Anyway. Ich wollte ein Review schreiben über mein persönliches Piping-Jahr 2014. Die Planungen begannen schon 2013, wo ich mir vorgenommen habe, im kommenden Jahr mich in Schottland an den Games auszuprobieren. Gegraded von der CPA war ich 2013 bereits. Natürlich wollte ich auch in den Platzierungen stehen. Insbesondere bei den Games in Perth hatte ich mir vorgenommen unter die ersten 5 zu kommen, auch wenn das ein sehr optimistisches Ziel war.
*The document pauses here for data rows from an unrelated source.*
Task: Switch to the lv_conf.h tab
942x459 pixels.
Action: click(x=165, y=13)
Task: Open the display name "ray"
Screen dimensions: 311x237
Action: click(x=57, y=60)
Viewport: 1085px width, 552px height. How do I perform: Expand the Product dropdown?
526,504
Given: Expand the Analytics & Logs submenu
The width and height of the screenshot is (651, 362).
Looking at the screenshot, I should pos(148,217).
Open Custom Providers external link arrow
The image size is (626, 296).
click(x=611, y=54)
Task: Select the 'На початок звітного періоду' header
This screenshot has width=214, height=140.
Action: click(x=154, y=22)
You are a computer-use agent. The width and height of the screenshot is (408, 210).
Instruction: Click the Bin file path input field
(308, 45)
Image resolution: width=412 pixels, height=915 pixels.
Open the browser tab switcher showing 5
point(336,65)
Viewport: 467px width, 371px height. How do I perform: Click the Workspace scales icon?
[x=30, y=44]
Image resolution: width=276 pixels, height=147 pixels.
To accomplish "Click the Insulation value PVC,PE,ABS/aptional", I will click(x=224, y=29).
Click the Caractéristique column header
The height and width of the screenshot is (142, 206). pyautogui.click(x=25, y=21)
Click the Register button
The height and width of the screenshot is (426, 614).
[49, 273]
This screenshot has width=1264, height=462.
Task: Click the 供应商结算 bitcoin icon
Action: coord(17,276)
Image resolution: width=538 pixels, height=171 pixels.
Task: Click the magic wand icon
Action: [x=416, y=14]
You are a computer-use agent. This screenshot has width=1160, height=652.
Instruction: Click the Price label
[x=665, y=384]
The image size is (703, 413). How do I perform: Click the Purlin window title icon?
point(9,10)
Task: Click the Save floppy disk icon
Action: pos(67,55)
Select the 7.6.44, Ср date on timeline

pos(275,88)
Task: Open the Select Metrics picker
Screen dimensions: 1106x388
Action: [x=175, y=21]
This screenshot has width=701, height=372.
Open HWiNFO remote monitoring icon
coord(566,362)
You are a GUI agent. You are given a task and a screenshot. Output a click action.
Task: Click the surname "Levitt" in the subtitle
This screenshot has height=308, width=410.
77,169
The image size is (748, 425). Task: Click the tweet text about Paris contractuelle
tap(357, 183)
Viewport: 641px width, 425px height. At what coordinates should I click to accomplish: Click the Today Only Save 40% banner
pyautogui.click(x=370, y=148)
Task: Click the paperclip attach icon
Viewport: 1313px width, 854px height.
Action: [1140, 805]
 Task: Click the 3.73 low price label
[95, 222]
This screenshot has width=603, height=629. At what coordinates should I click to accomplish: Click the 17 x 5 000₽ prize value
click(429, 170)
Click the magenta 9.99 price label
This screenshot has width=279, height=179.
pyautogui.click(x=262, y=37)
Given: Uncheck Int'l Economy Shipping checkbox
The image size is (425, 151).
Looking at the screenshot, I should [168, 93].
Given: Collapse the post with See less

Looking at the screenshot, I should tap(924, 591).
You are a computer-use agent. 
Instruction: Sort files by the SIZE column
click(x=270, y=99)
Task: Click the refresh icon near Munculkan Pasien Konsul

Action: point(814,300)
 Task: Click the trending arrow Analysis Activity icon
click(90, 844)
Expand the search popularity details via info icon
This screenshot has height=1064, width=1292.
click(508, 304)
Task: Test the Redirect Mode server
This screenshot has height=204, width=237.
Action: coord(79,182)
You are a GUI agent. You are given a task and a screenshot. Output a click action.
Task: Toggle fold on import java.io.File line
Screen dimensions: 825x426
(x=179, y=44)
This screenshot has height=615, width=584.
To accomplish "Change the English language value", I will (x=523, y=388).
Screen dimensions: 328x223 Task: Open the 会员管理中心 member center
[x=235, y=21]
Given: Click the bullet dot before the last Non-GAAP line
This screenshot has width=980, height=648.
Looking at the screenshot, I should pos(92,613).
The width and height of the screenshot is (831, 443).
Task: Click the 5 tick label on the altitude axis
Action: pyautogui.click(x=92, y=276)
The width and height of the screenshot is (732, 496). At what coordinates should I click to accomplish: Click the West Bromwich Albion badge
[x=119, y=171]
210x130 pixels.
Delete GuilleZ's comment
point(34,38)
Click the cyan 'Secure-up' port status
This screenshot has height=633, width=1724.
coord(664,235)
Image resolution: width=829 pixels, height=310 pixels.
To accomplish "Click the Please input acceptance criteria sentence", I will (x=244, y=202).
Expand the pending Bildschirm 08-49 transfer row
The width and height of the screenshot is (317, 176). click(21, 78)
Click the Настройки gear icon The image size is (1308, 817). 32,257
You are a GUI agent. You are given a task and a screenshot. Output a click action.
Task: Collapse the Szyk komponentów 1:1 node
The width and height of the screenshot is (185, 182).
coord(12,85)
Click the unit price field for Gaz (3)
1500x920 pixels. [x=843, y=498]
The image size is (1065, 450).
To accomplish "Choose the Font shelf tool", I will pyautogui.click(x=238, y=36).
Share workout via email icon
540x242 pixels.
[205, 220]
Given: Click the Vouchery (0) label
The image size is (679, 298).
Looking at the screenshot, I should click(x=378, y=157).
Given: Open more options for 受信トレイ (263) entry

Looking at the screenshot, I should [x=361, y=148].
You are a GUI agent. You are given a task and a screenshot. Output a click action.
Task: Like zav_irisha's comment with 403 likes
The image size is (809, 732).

Desweiteren wollte ich das PDQB L6 Zertifikat machen, an dessen Vorbereitung ich bereits seit 2010 arbeitete. Und ich hatte das bescheidene Ziel im Piob.-Grading der CPA eine Stufe (sprich auf B) hochgegraded zu werden. Bis auf das Upgrading konnte ich alle meine Ziele erfüllen.

In Perth habe ich von 13 Spielern bei meinem ersten Versuch den 2. Platz machen können. In Ballater kam ich auf Platz 6 im Strathspey/Reel-Kontest. Auch auf den andern drei Games kam ich immer in die Preisliste, was aber relativ unbedeutend ist, da entweder das Feld nicht groß (Abernethy) oder einfach nicht stark war (Kinloch Rannoch). Dennoch war ich sehr überrascht und erfreut über die zwei oben genannten Platzierungen.

Im November dann die PDQB Prüfung für L6, die letztmögliche Prüfung in diesem staatlich anerkannten System. Am Ende habe ich kein wirkliches Feedback über Praxis und Theorie bekommen, aber es scheint den Prüfern gereicht zu haben, um mich bestehen zu lassen. Jetzt heißt es, dass ich wohl selbst an unserer Schule neben Thomas Zöller, der ja das Piping Degree des RSC hat, Prüfungen bis L4 abnehmen darf, sofern der Prüfling nicht zu meinen Schülern gehört. Aber das kann ich zur Zeit noch nicht mit Sicherheit sagen. Wir arbeiten dran.

Ende des Jahres dann der Antrag aufs Upgrade, der wie zu erwarten negativ ausfiel. D.h. in diesem Jahr spiele ich weiterhin im Grad C, womit ich nicht wirklich ein Problem habe, da die meisten Events ja sowieso „open“ sind. Natürlich versuche ich auch 2015 die Platzierungen auszubauen und 2016 werde ich schauen das Feld an Games zu erweitern. Zeit und Geld sind hier natürlich nicht unbedeutende Faktoren bei der Planung.